Growth Differentiation Factor 15 (GDF15) Expression in the Heart After Myocardial Infarction and Cardioprotective Effect of Pre-Ischemic rGDF15 Administration

Clinical data consider growth differentiation factor-15 GDF15 as a prognostically unfavourable biomarker in cardiovascular diseases, while experimental studies suggest its cardioprotective potential. This study focuses on the direct cardiac effects of GDF15 during ischemia-reperfusion (I/R) injury in Wistar male rats, employing concentrations relevant to patients at high cardiovascular risk. Initially, we examined circulating levels and heart tissue expression of GDF15 in rats subjected to I/R and Sham operations in vivo.
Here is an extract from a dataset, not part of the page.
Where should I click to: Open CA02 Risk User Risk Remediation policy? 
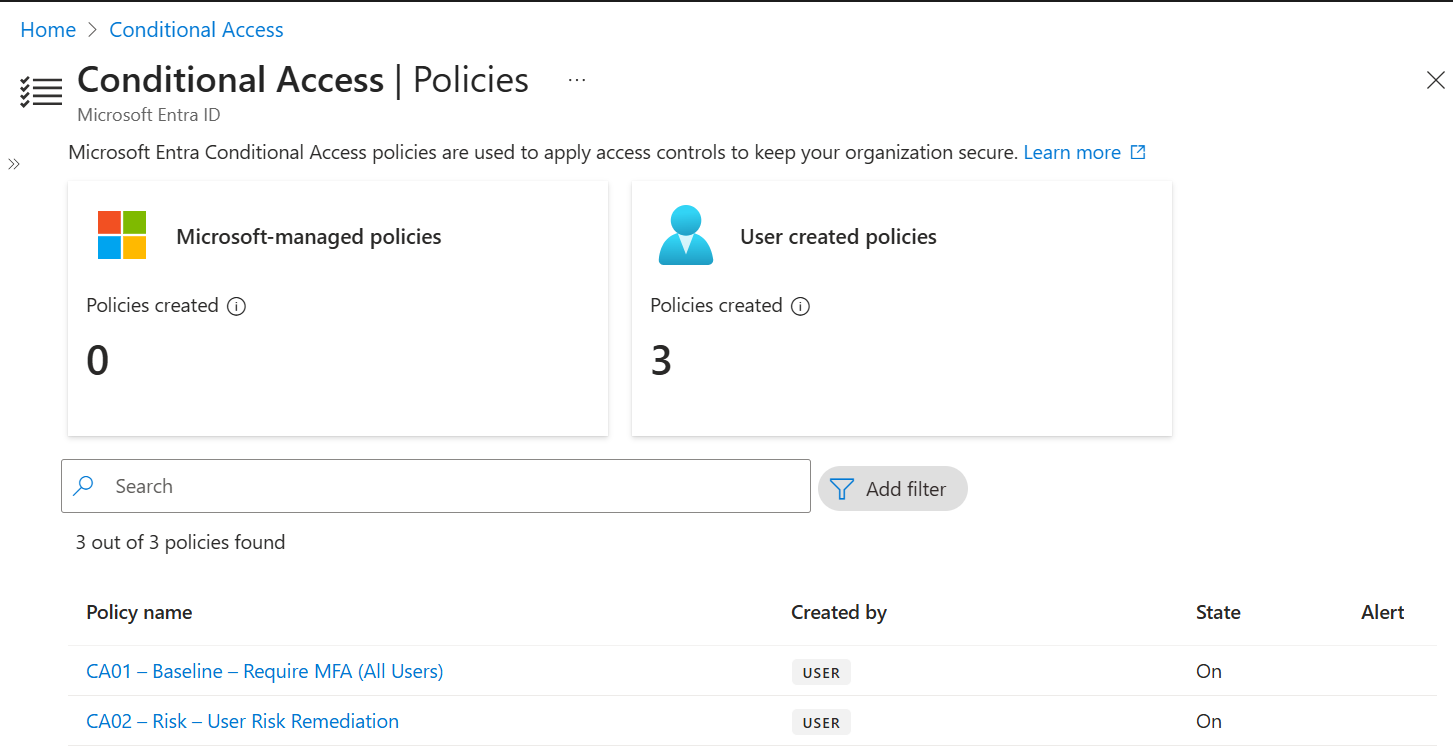coord(243,721)
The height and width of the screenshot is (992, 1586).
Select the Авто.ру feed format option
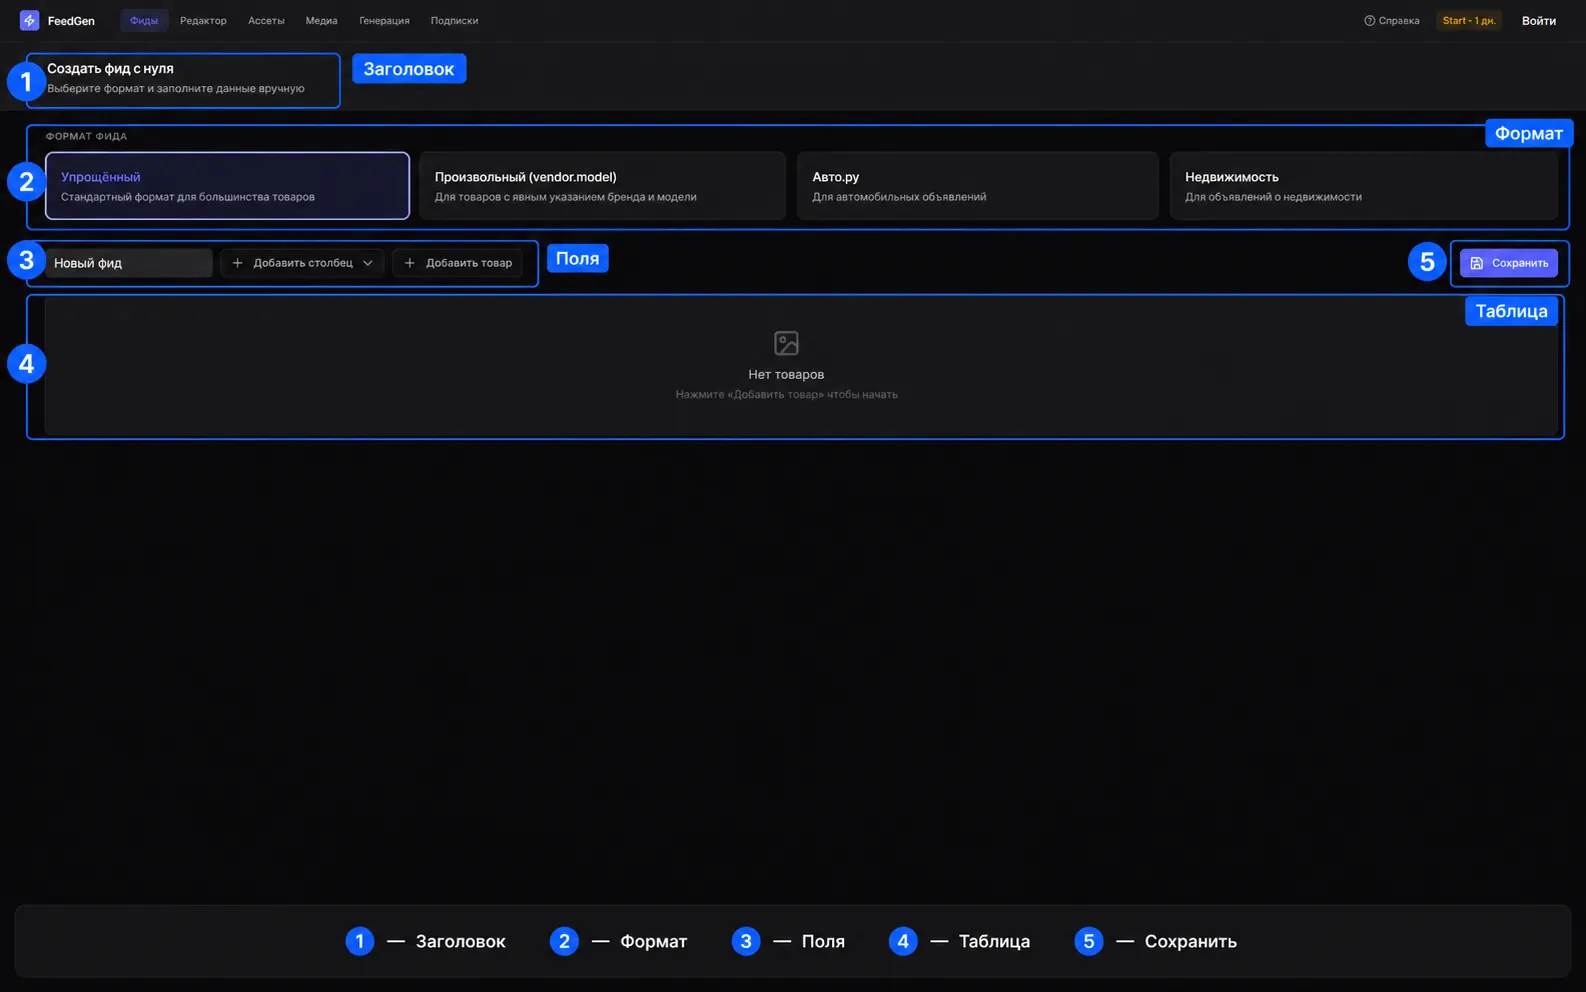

Subsequently, we evaluated the cardiac effects of GDF15 both in vivo and ex vivo, administering recombinant GDF15 either before ischemia (preconditioning) or at the onset of reperfusion (postconditioning). We compared infarct sizes and recovery of cardiac contractile parameters between control and rGDF15 treated rats. Contrary to our expectations, I/R did not elevate GDF15 plasma levels compared to Sham-operated rats. However, cardiac expression at both protein and mRNA levels increased in the infarcted zone of the ischemic heart after 24 hours of reperfusion. Notably, preconditioning with rGDF15 exhibited a cardioprotective effect, reducing infarct size both in vivo and ex vivo, while enhancing the recovery of cardiac contractile parameters ex vivo. However, postconditioning with rGDF15 did not alter infarct size or the recovery of contractile parameters either in vivo or ex vivo. These findings reveal, for the first time, that short-term exogenous administration of rGDF15 before ischemia, at physiologically relevant levels, protects the heart against I/R injury in both in vivo and ex vivo settings. The latter situation suggests that rGDF15 can operate independently of the inflammatory, endocrine and nervous systems, presenting GDF15 as a direct and potent cardioprotective properties against ischemia-reperfusion injury.